Неколько месяцев назад я брала интервью у заведующего нейрохирургическим отделением итальянской клиники Il Bambino Gesu, доктора Карло Эффизио Марраса. Он только что во второй раз прооперировал Софию из России. В лечении на родине девочке было отказано, благотворительный фонд оплатил поездку и несколько операций в Il Bambino Gesu. Дела Софии шли на поправку. И я спросила доктора Марраса: «Возможно ли, чтобы итальянский пациент отправился в поисках невозможной на Родине медицинской помощи в Россию?» Доктор молчал минут пять, а потом смущенно сказал: «Я таких случаев не припомню. Мы стараемся бороться за жизнь пациента и ее качество до самого конца. Если мы с чем-то не справляемся, приглашаем хирургов, онкологов или других специалистов из других клиник, в том числе из клиник Евросоюза…»

На очереди в Il Bambino Gesu к тому моменту стояли несколько российских детей, чье лечение за границей, по счастью, вызвались оплатить благотворители. Полина, которой доктора-энтузиасты в России пересадили донорскую почку, а другие доктора-формалисты отказались спасать слух (притом что это была бы операция по квоте, но формальная причина отказа — атопический дерматит у Полины, который, впрочем, не помешал трансплантации); Егор, также перенесший трасплантацию, но получивший отказ в восстановлении зрения, потерянного в результате долгого ожидания пересадки, и еще несколько человек. Завотделением пересадки почки Российского научного центра хирургии, профессор Михаил Каабак, который делал «жизнесохраняющие» операции Полине и Егору, так и не смог внятно объяснить причины отказа российских врачей повысить им качество жизни. Все уперлось в два каменных слова — система и мотивация: «У врачей, которые отказали этим детям, нет мотивации вернуть им качество жизни, реабилитировать, спасти до конца. У них есть задача, поставленная руководством: не брать сложных пациентов, брать попроще, чтобы статистика была хорошая, чтобы квота выполнялась, чтобы пациенты были полегче и не залеживались. Кто главный — непонятно. Врачи, начальство или пациенты. Выходит, что начальство. Тогда для кого врачи, когда они занимаются своей профессиональной деятельностью, кому они хотят угодить? В первую очередь, конечно, начальству, так устроена система, что мотивации выходить за ее границы у врачей нет», — вздыхал Каабак.

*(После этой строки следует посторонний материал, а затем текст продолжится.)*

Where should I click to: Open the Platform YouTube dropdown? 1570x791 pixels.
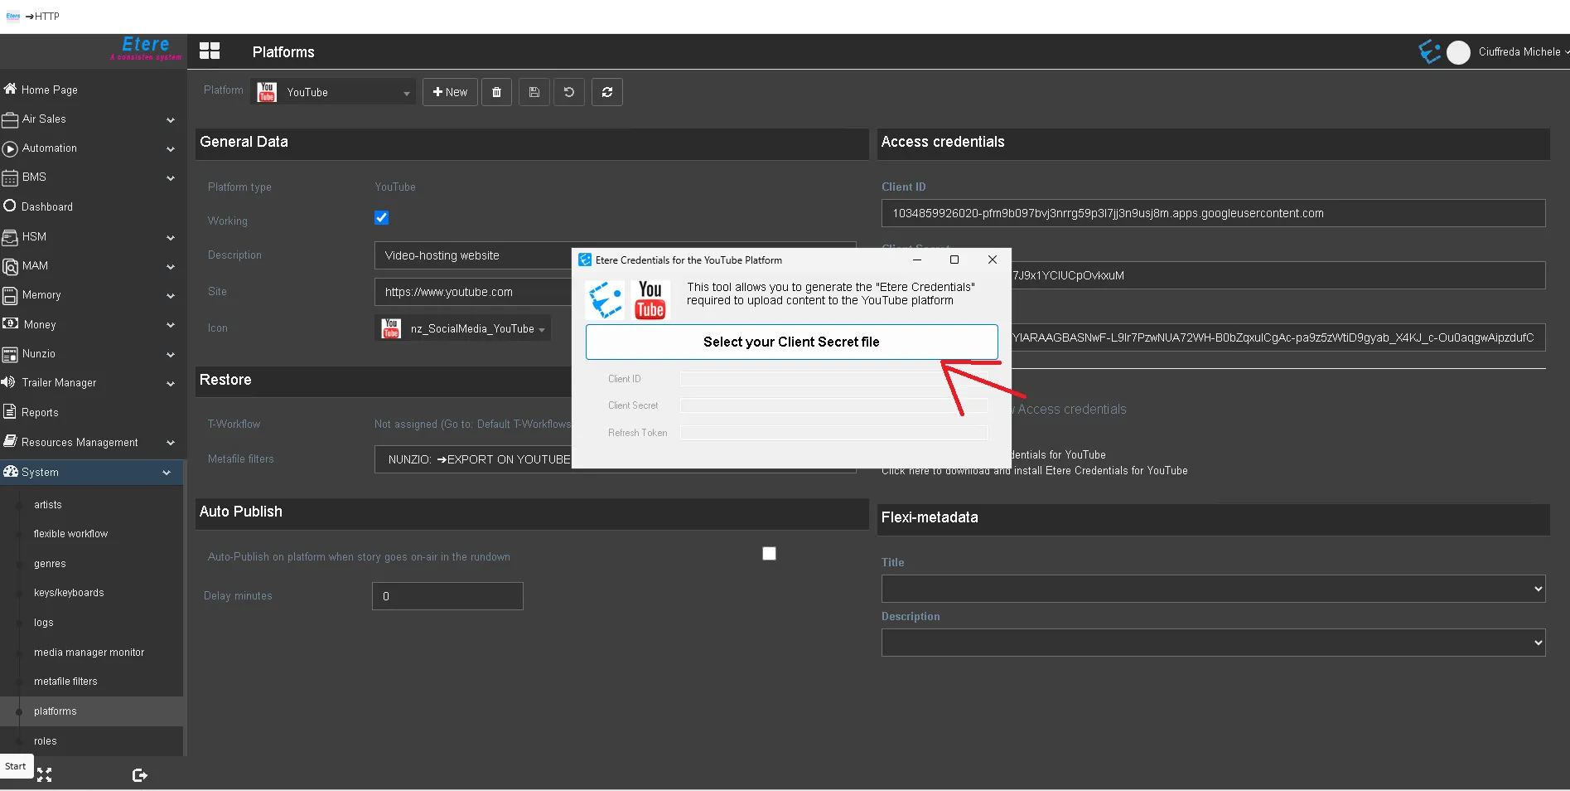click(335, 92)
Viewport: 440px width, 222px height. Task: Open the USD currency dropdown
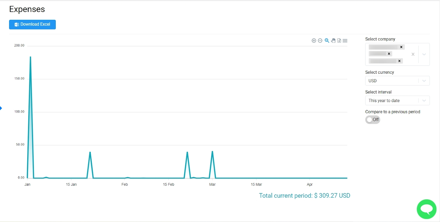424,81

Разумеется, врачей, готовых раздвигать границы системы и делающих это ежедневно: спасающих, борющихся, преодолевающих невероятные трудности, чтобы лечить по мировым протоколам и, в конце концов, спасти, вернуть к нормальной жизни, — в России много. Каждый день их жизни и работы — борьба, отнимающая, в том числе, кучу сил, которые могли бы пойти на лечение. Такие врачи есть и на Каширке, что бы и кто бы про нее ни говорил. Но система побеждает. И больше войны, революции и повышения цен на товары первой необходимости граждане России, каких бы политических взглядов они ни придерживались, боятся заболеть и попасть в жернова несострадательной системы отечественного здравоохранения. И сгинуть в ней. Не имея ни денег, ни даже права рассчитывать на государственное милосердие. Почему-то мне кажется, что Иосиф Кобзон понимает это как никто другой.